The Davis court cited a 15-year period as an example of a good lease but again, the McGee court declined to opine on a required lease duration or the timing of lease payments in light of the statutory language. Just as the current version of Education Code Section 17406 is devoid of any financing restrictions, it is silent on lease terms.

 

  • The Public Agency May Or May Not Be Required To Occupy The Facilities As A Tenant

 

In Davis, there was never a time when the district was occupying the new facilities as a rent-paying tenant. Once the final installment was paid, the district no longer owed “rent” and thus did not abide by the leaseback regulations. McGee held that it did not matter whether the leases were site leases or subleases.
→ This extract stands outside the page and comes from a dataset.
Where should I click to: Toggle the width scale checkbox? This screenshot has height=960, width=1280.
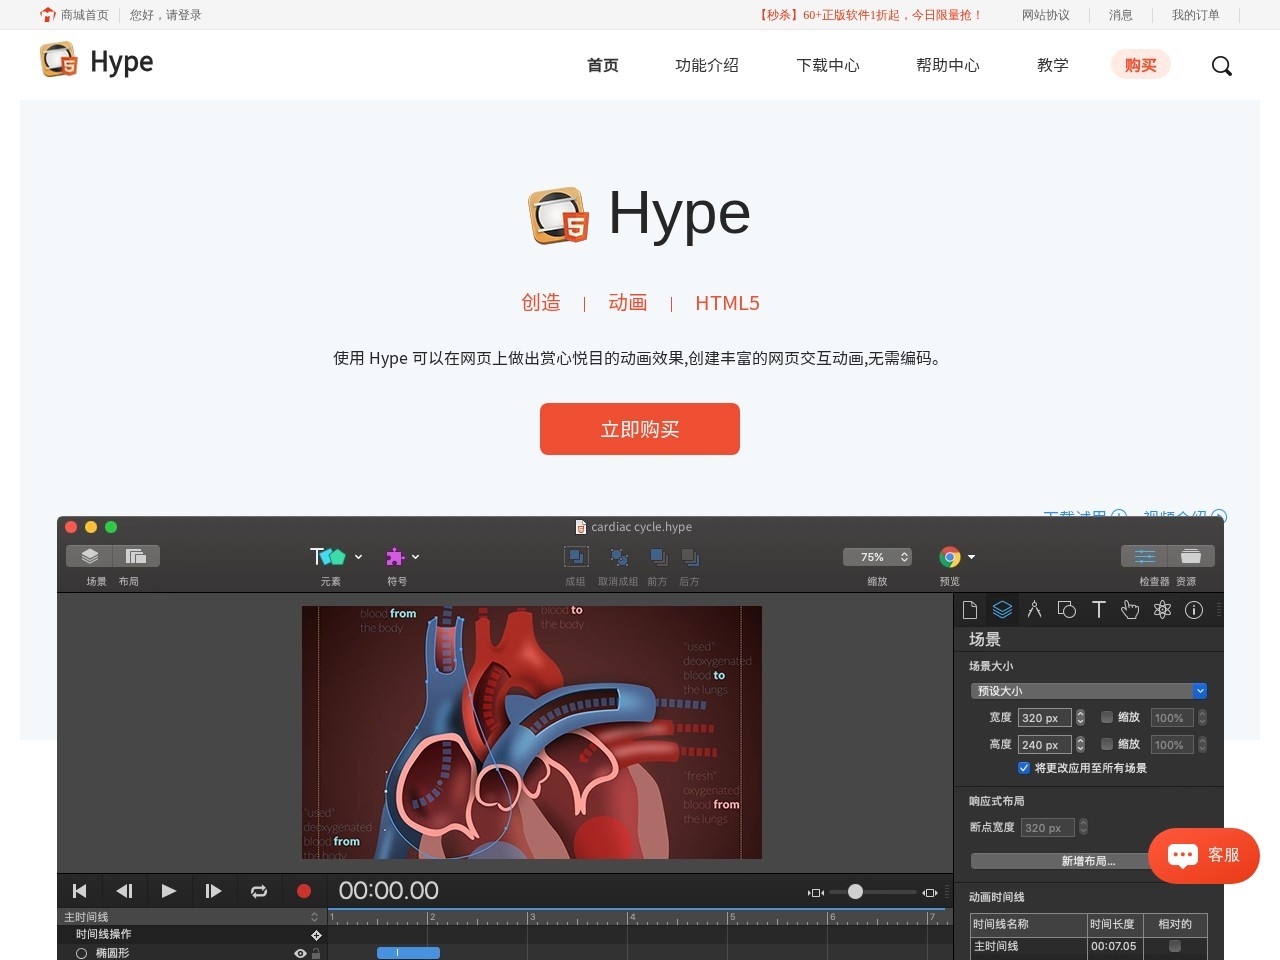(1107, 717)
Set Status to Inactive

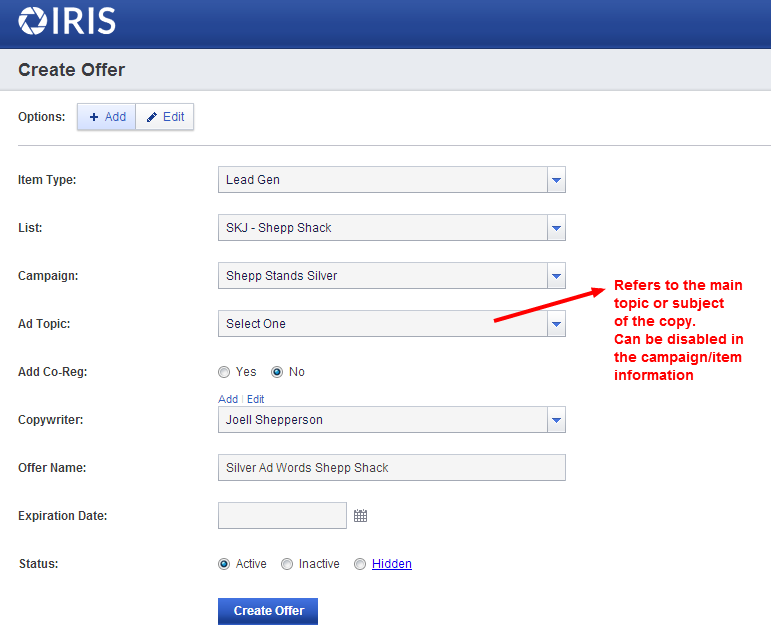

This requirement may not be necessary under the current statute.

 

Conclusion

 

Contractors, sureties and school boards should diligently watch this ever-evolving statute to make sure their lease-leaseback agreement is compliant with current law.  Notably, the current version of Education Code Section 17406 will be repealed in 2022. The amended version effective July 2022 contains no language regarding competitive bidding, lease terms, owner occupancy or pre-2015 lease-leaseback agreements. Given the changing landscape involving lease-leaseback agreements, and with the Davis decision still standing, it is in all construction professionals’ best interests to be aware of current precedent. It is also worthwhile to keep close tabs on cases subsequent to Davis interpreting Education Code Section 17406 that may provide further clarifications on the terms necessary for a legally viable lease-leaseback agreement. In order to minimize the chances of a judicially ordered nullification of a contract or a total disgorgement of funds, as seen in Davis, owners and contractors should henceforth draft all contractual agreements with a prior competitive solicitation process and compare lease or occupancy requirements with the existing case law and statutes. Owners can then take the necessary steps to preclude possible legal issues down the line.